The result was a fast and flexible process that gives the customers what they want, when they want it, at the highest quality and most affordable cost. Toyota improved production by:
Eliminating wasted time and resources.
Building quality into workplace systems
Finding low-cost and yet reliable alternatives to expensive new technology.
Perfecting business processes.
Building a learning culture for continuous improvement.
The “4P” model of the Toyota Way
How Toyota Became the World’s Best Manufacturer
Toyota developed the Toyota Production System (TPS) after World War II. While Ford and GM used mass production and economies of scale, Toyota faced very different business conditions. Toyota’s market was very small but it had to produce a variety of vehicles on the same assembly line to satisfy customers. The solution: making the operations flexible. This resulted in the birth of TPS.
TPS borrowed some of its ideas from the United States. The core idea of the Just in Time (JIT) system came from the concept of the “pull-system”, which was inspired by the American supermarkets. In the pull system, individual items are replenished as each item begins to run low on the shelf.
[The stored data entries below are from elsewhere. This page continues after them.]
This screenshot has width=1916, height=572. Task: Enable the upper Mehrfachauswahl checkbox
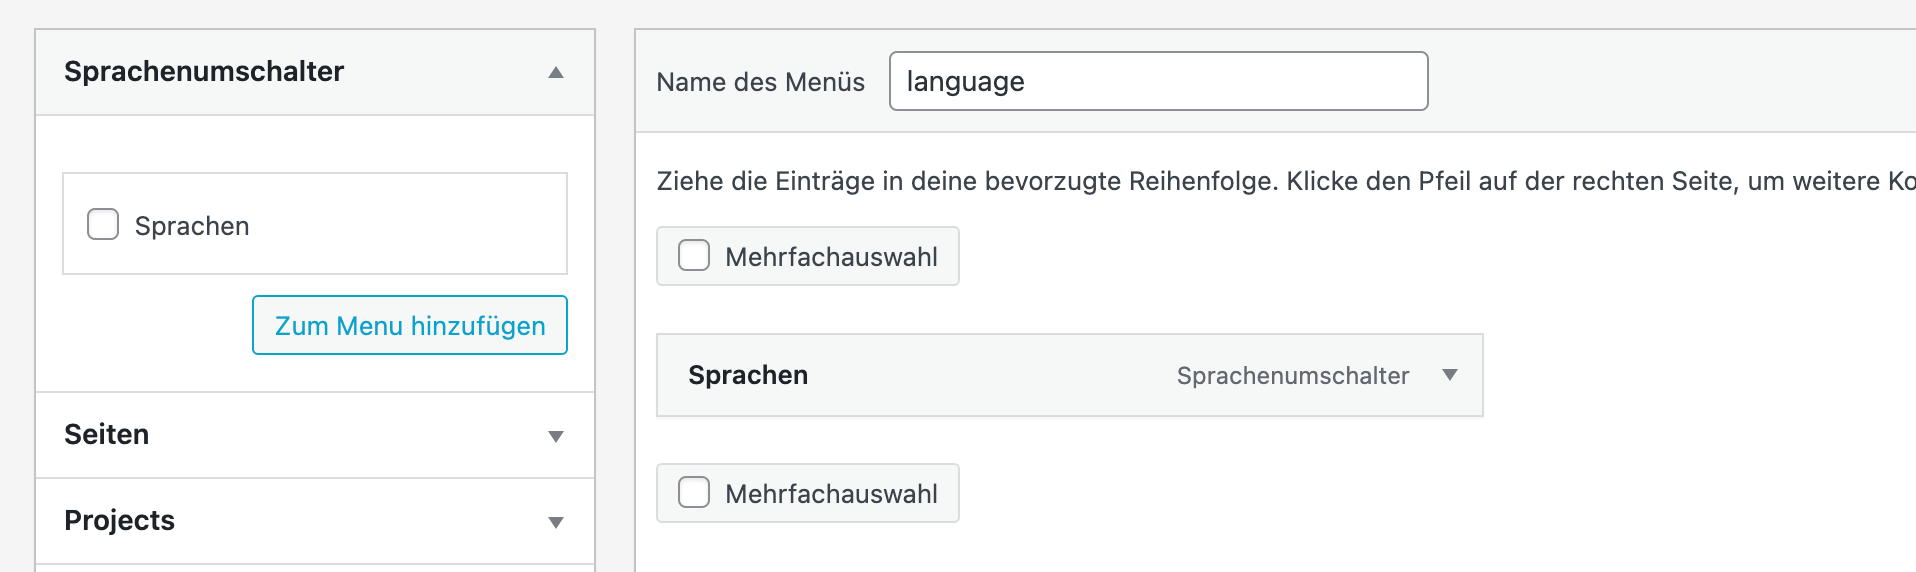click(x=694, y=256)
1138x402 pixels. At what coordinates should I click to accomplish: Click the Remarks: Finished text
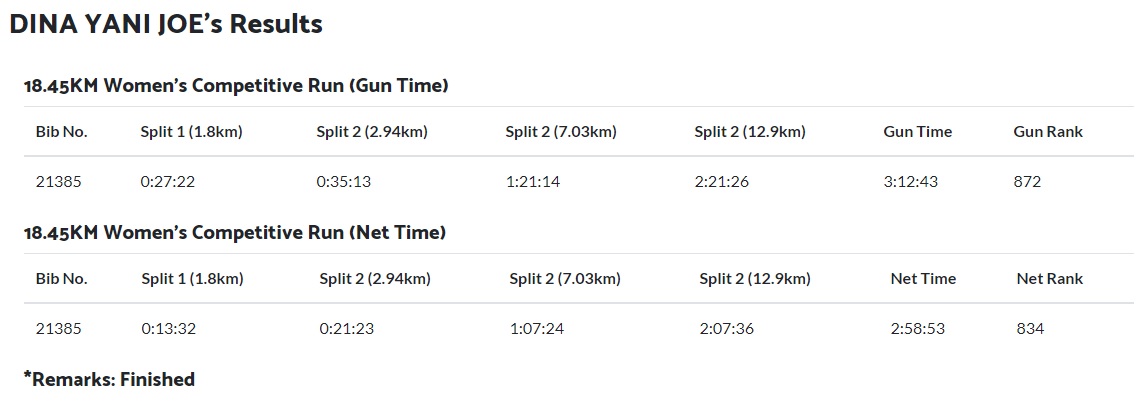[x=109, y=379]
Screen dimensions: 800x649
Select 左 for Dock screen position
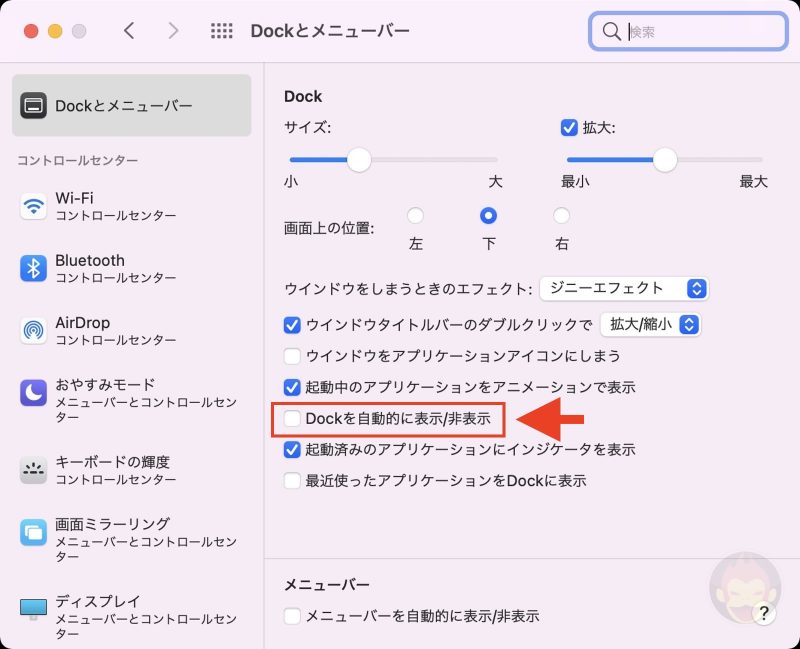point(415,215)
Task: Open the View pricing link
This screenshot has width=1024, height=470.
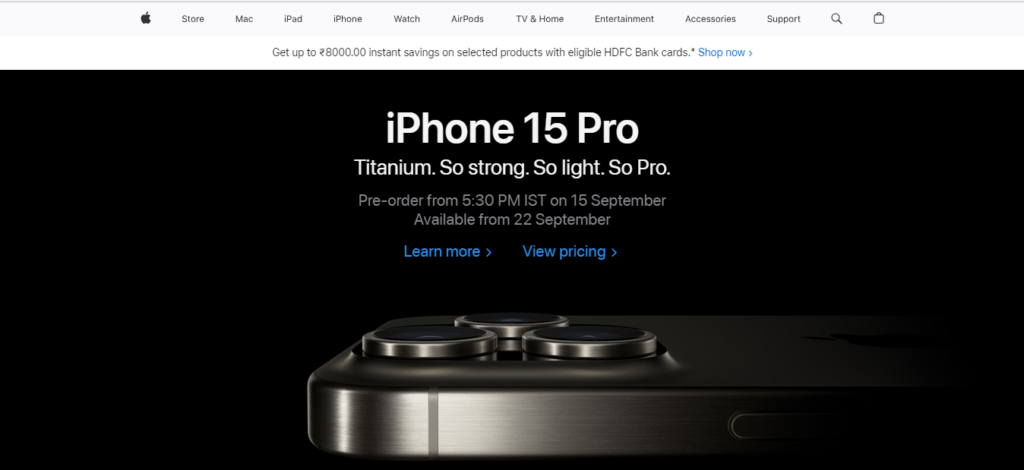Action: tap(569, 251)
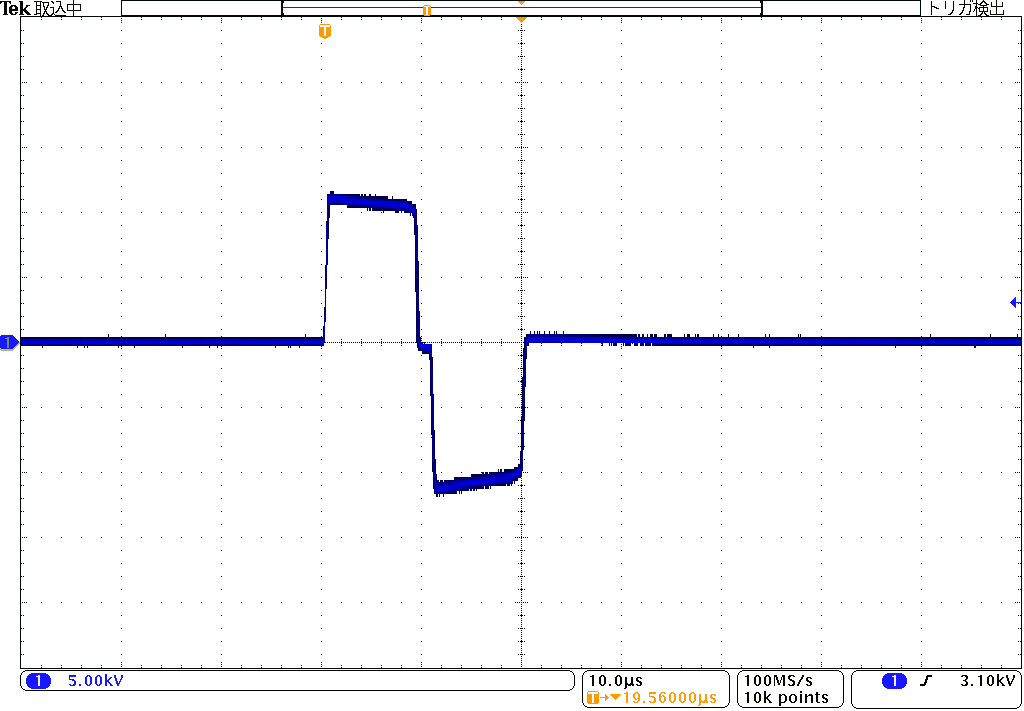This screenshot has height=711, width=1024.
Task: Click the Tek logo
Action: click(17, 9)
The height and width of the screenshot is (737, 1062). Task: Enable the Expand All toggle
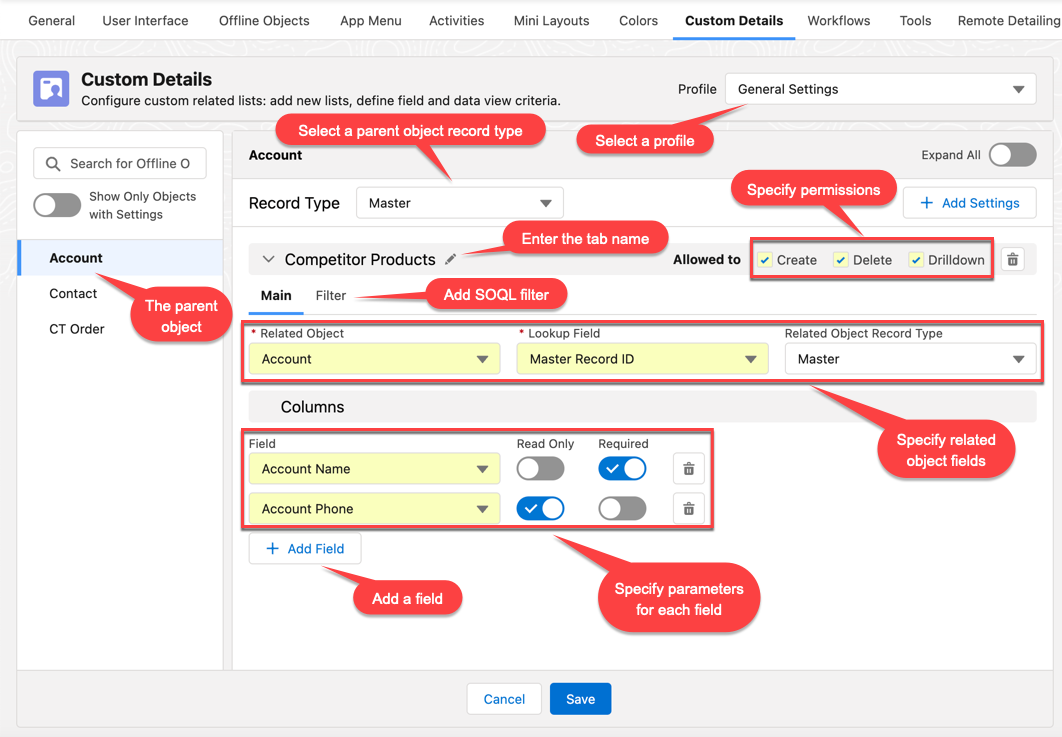pyautogui.click(x=1012, y=155)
Applied to Toyota, it means that the first step in the process is not completed until the second step uses the materials or supplies from Step 1. At Toyota, every step of the manufacturing process uses Kanban to signal to the previous step when its part needs to be replenished.
The company was also inspired by W. Edwards Deming. Aside from broadly defining customers to include internal and external clients, he also encouraged Toyota to adopt a systematic approach to problem solving, which became a cornerstone for continuous improvement (known as Kaizen).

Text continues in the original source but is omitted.